Element and text location data
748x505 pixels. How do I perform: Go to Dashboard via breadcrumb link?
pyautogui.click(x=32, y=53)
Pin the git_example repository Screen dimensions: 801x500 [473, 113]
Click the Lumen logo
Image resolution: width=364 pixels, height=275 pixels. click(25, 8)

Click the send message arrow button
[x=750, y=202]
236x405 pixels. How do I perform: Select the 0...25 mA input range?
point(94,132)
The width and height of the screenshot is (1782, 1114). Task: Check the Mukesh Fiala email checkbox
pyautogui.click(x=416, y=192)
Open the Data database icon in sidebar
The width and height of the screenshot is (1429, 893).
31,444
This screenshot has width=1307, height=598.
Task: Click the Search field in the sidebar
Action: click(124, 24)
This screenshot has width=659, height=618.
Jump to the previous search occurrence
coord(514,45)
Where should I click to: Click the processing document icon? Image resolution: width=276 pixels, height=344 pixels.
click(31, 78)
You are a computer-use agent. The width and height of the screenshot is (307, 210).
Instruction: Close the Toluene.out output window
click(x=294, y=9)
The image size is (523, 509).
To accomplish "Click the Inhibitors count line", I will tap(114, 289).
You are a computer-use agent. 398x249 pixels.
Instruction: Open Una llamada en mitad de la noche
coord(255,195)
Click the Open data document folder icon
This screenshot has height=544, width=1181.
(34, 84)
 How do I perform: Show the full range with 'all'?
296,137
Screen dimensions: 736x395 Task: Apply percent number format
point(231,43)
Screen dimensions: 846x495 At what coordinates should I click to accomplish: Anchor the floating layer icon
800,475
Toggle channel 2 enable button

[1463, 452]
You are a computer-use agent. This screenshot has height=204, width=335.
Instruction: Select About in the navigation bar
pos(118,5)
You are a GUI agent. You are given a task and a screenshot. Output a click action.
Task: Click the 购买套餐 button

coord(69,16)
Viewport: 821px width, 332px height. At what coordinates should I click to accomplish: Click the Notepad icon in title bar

## Task instructions
Copy out the part of the material that starts with the line containing "The width and height of the screenshot is (1782, 1114)." and runs through to the end of the material, keeping every line unchanged.

## Response to this task
The width and height of the screenshot is (1782, 1114). Task: Check the Mukesh Fiala email checkbox
pyautogui.click(x=416, y=192)
Open the Data database icon in sidebar
The width and height of the screenshot is (1429, 893).
31,444
This screenshot has width=1307, height=598.
Task: Click the Search field in the sidebar
Action: click(124, 24)
This screenshot has width=659, height=618.
Jump to the previous search occurrence
coord(514,45)
Where should I click to: Click the processing document icon? Image resolution: width=276 pixels, height=344 pixels.
click(31, 78)
You are a computer-use agent. The width and height of the screenshot is (307, 210).
Instruction: Close the Toluene.out output window
click(x=294, y=9)
The image size is (523, 509).
To accomplish "Click the Inhibitors count line", I will tap(114, 289).
You are a computer-use agent. 398x249 pixels.
Instruction: Open Una llamada en mitad de la noche
coord(255,195)
Click the Open data document folder icon
This screenshot has height=544, width=1181.
(34, 84)
 How do I perform: Show the full range with 'all'?
296,137
Screen dimensions: 736x395 Task: Apply percent number format
point(231,43)
Screen dimensions: 846x495 At what coordinates should I click to accomplish: Anchor the floating layer icon
800,475
Toggle channel 2 enable button

[1463, 452]
You are a computer-use agent. This screenshot has height=204, width=335.
Instruction: Select About in the navigation bar
pos(118,5)
You are a GUI agent. You are given a task and a screenshot. Output a click action.
Task: Click the 购买套餐 button

coord(69,16)
Viewport: 821px width, 332px height. At what coordinates should I click to accomplish: Click the Notepad icon in title bar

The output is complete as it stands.